Below are the records. Reproduce exactly the lines from the one containing "This screenshot has width=1568, height=711." through the final line, and omit any pictures.

** Opening MATERIAL SHOWN block **

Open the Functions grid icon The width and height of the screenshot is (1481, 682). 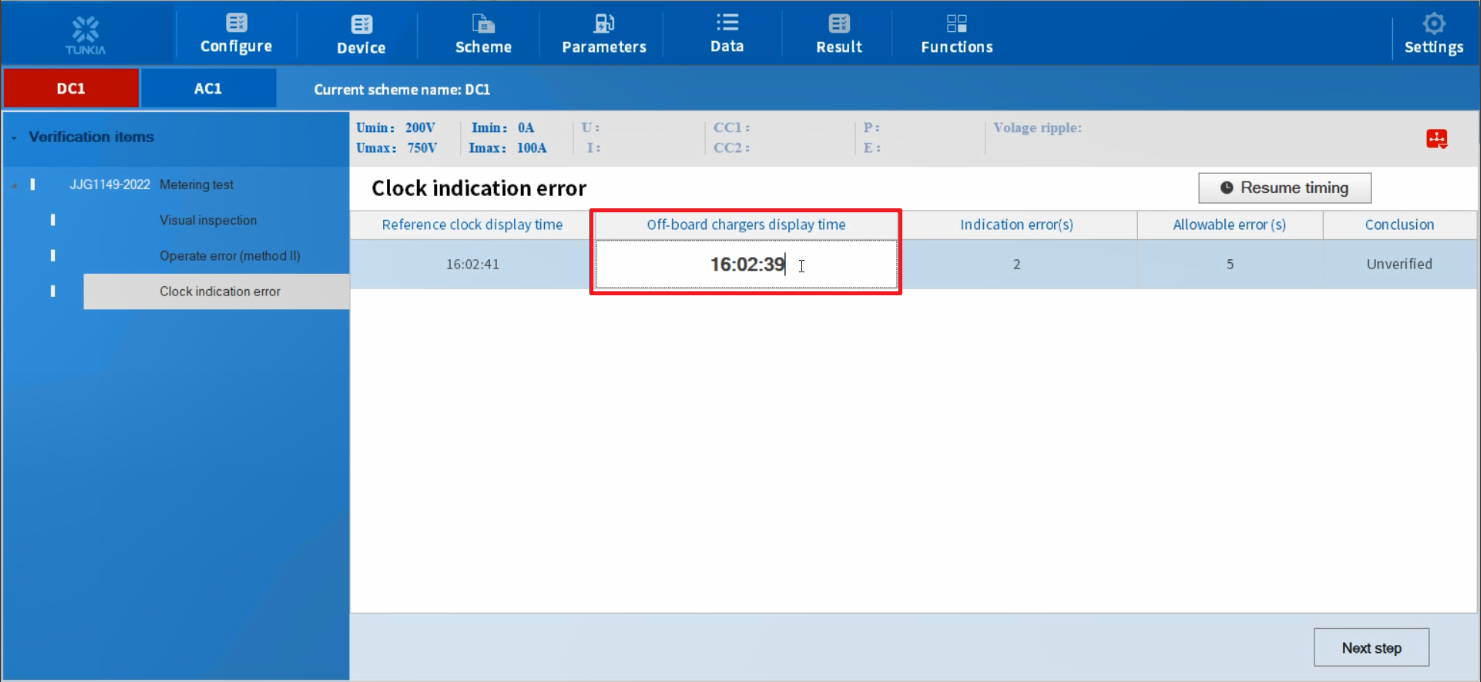[x=955, y=22]
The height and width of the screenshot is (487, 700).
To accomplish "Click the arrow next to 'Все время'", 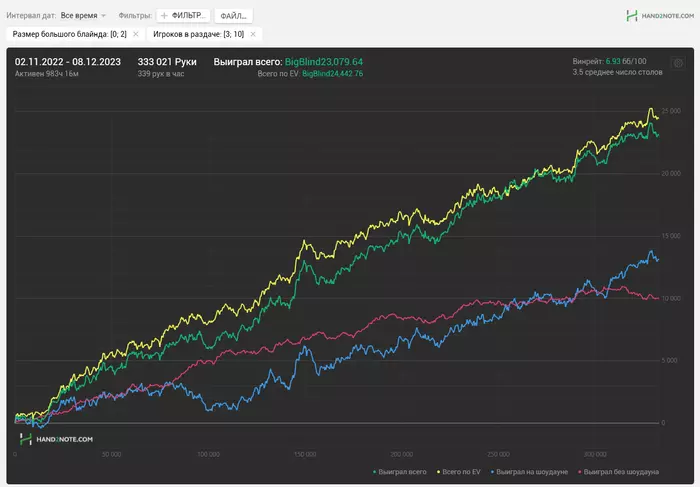I will (x=103, y=16).
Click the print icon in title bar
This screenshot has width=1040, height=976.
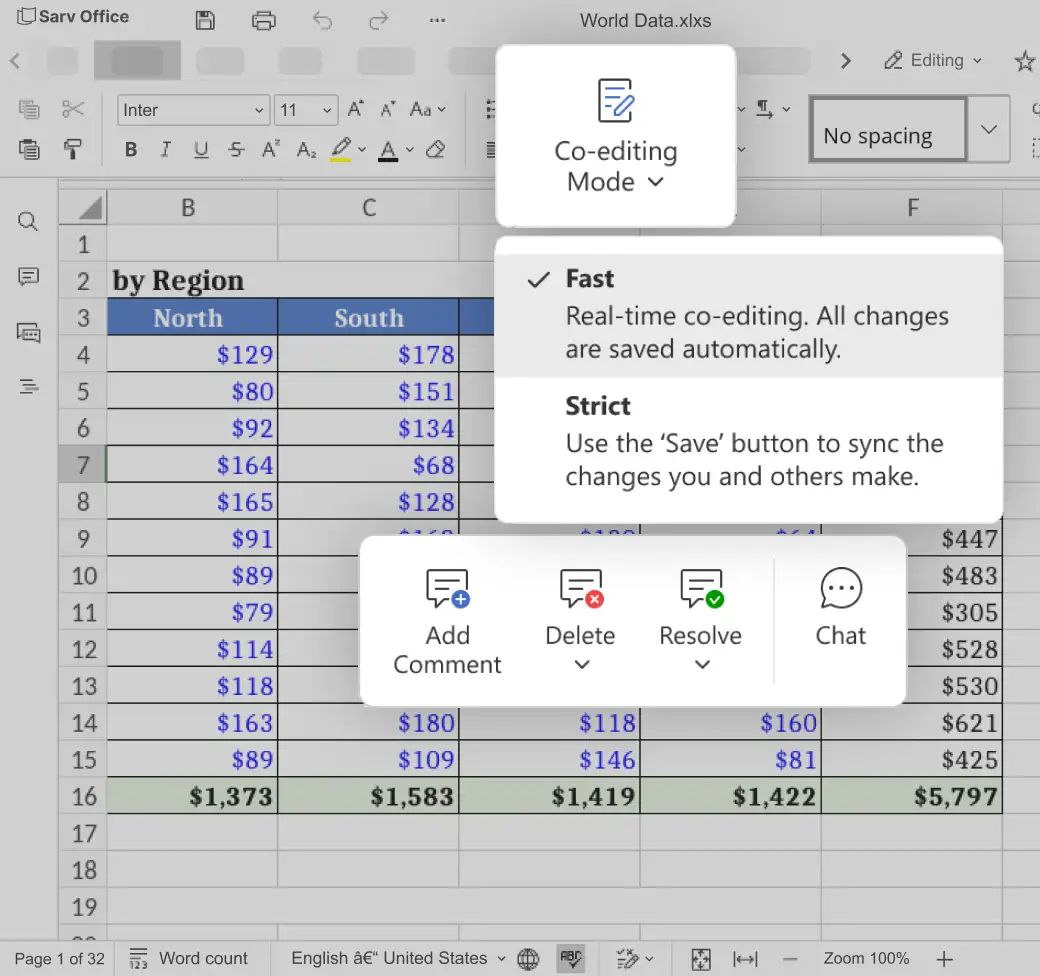[x=264, y=20]
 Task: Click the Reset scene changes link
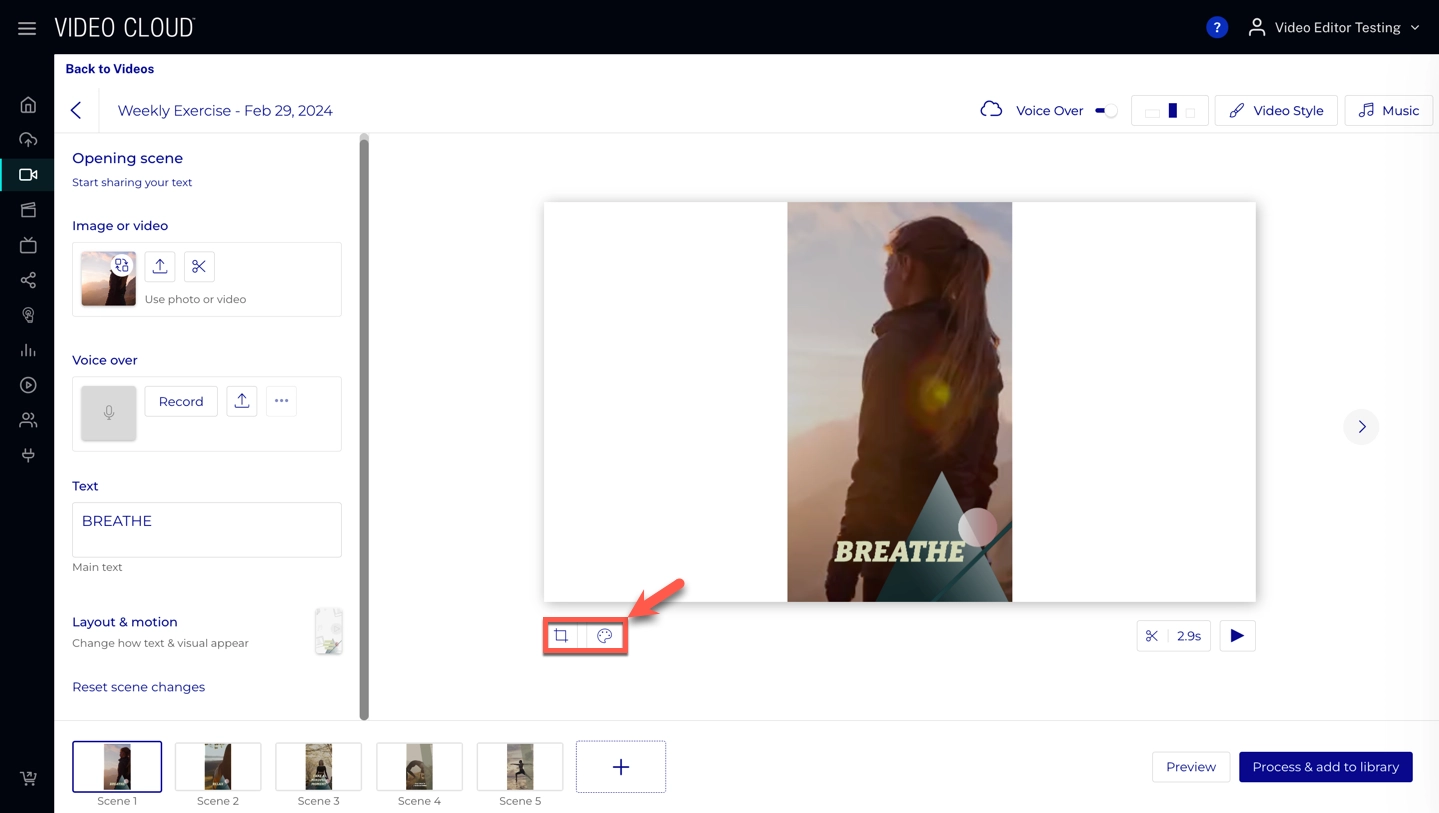[138, 687]
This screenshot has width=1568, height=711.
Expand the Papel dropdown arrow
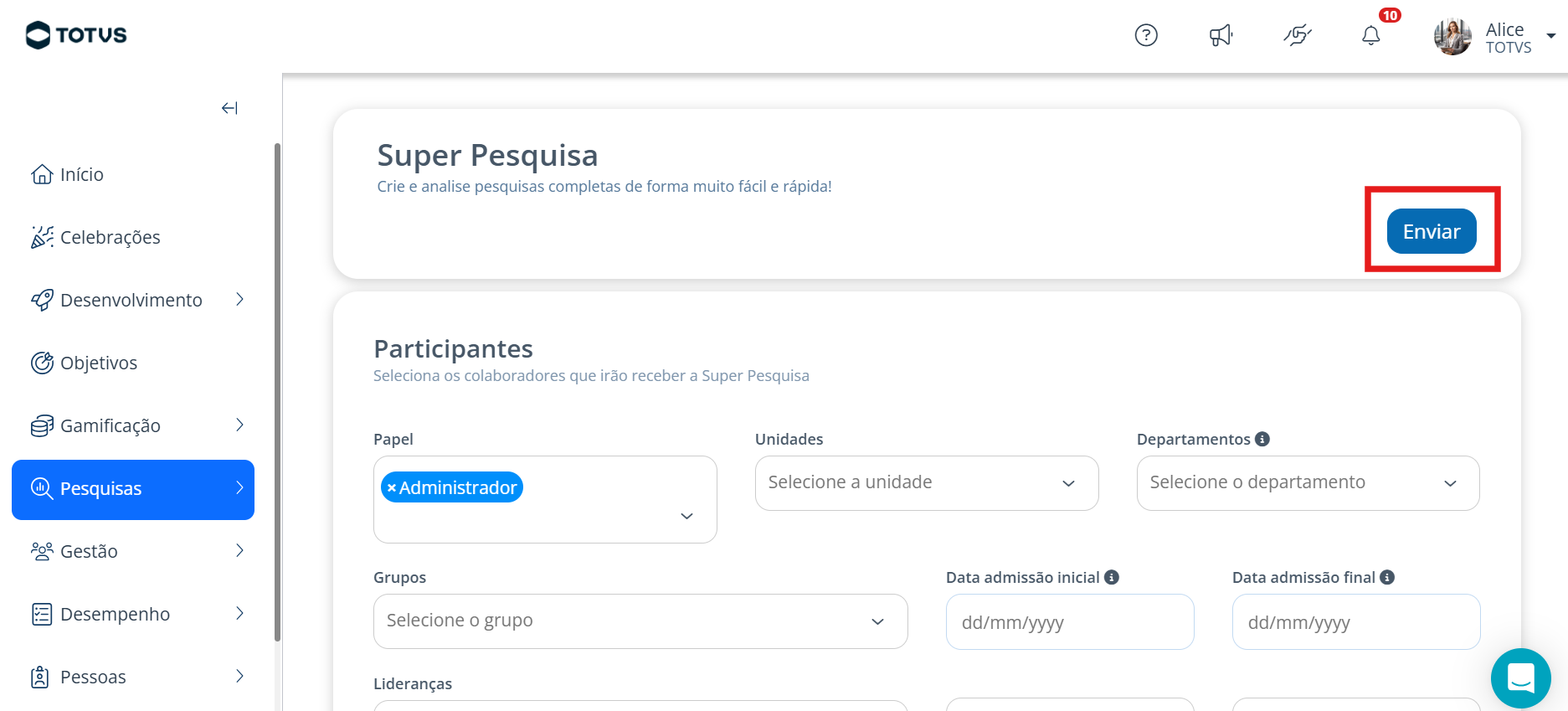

** Closing MATERIAL SHOWN block **

COMPLETED TASK =
This screenshot has width=1568, height=711.
Expand the Papel dropdown arrow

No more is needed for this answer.